Andrew McGregor andrew at indranet.co.nz
Fri Feb 7 06:52:27 EST 2003



--On Thursday, February 06, 2003 20:33:50 -0800 Ehab Teima 
<ehab_teima at hotmail.com> wrote:

> Jp Calderone <exarkun at intarweb.us> wrote in message
> news:<mailman.1044555974.4801.python-list at python.org>...
>> On Thu, Feb 06, 2003 at 09:17:27AM -0800, Ehab Teima wrote:
>> > Hello,
>> >
>> > I am getting started with using threads and server. I wrote the server
>> > that waits forever until it gets called from the client. The client
>> > would send a command to the server to be executed on the server
>> > machine(sort of rsh but with piping between the client). The server
>> > would handle the client in a separate thread. The code works fine if
>> > the command to be executed is short. The problem I have is when the
>> > client passes something like "ls && sleep 60", the server can not
>> > respond to any other client until it releases this client. Is there a
>> > way to make the server alert without disconnecting the client that
>> > casues the long delays.
>>
>>   At least two options exist:
>>
>>     Extend your use of threads to include whatever sys call (I'm assuming
>> os.system()) you're passing commands to.  That is, call os.system("sleep
>> 60") from a separate thread from the main server.
>>
>>     Use os.popen() or os.openpty() to execute the commands, and then
>>     handle the resulting file objects asynchronously.
>
> I am not sure this will work. I am already using os.popen to launch
> the process. Also, the whole client request, including the popen call,
> is handled on its own thread. In other words, the popen call is handle
> within the client thread as well. Therefore, I do not think that
> adding another thread for that specific popen call will help. The
> problem disappears when I use spawnv with os.P_NOWAIT since it does
> not wait for the process to finish. Any other method that waits for
> the process, does trap the server.
> Aside from that, openpty is only available on Unix, the code has to
> work on three Unix platforms in addition to Windows.
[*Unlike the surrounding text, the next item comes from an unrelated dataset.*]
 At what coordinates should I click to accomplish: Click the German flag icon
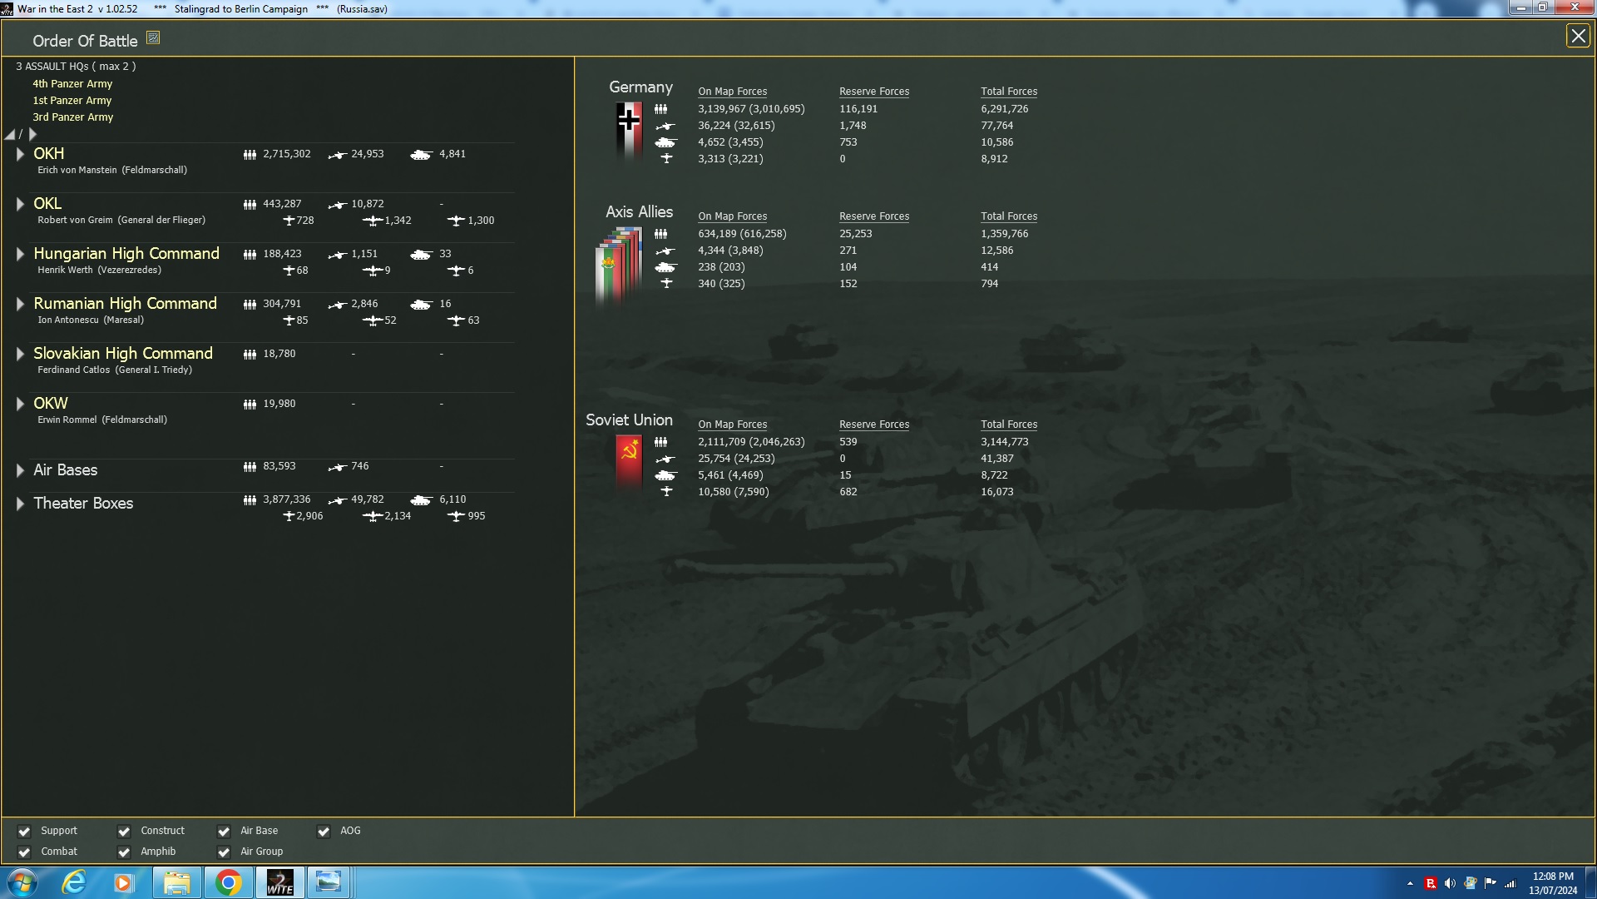click(x=629, y=129)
You're right, it won't work.  Instead, when you wait for a new connection, 
use the accept() method of your socket.  Pass the socket returned by 
accept() to a new thread that handles the interaction and closes it's 
socket when done, and in the original thread go back to listening on the 
old socket.

Have you thought about the security implications of doing this?  If that is 
important you probably want a secure way to do this, a good bet being SSH.

>>   Stepping back from the specifics and looking at the problem as a whole,
>> I'd recommend using something like Twisted -
>> http://www.twistedmatrix.com/ - to solve this problem.  It handles the
>> process abstraction for you, it handles multiplexing clients for you, it
>> does all the socket code, and it doesn't even rely on threads.

Not a bad idea, but probably overkill unless you want to use SSH.  If you 
do, this is the best way to go about it.